◆ **TASK INPUT**
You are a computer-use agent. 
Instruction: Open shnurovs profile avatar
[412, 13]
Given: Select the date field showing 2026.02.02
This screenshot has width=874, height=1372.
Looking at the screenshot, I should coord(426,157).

◆ **WHAT THE TASK REQUIRES**
Print out the whole of the material above exactly as it stands.

◆ **RESPONSE**
You are a computer-use agent. 
Instruction: Open shnurovs profile avatar
[412, 13]
Given: Select the date field showing 2026.02.02
This screenshot has width=874, height=1372.
Looking at the screenshot, I should coord(426,157).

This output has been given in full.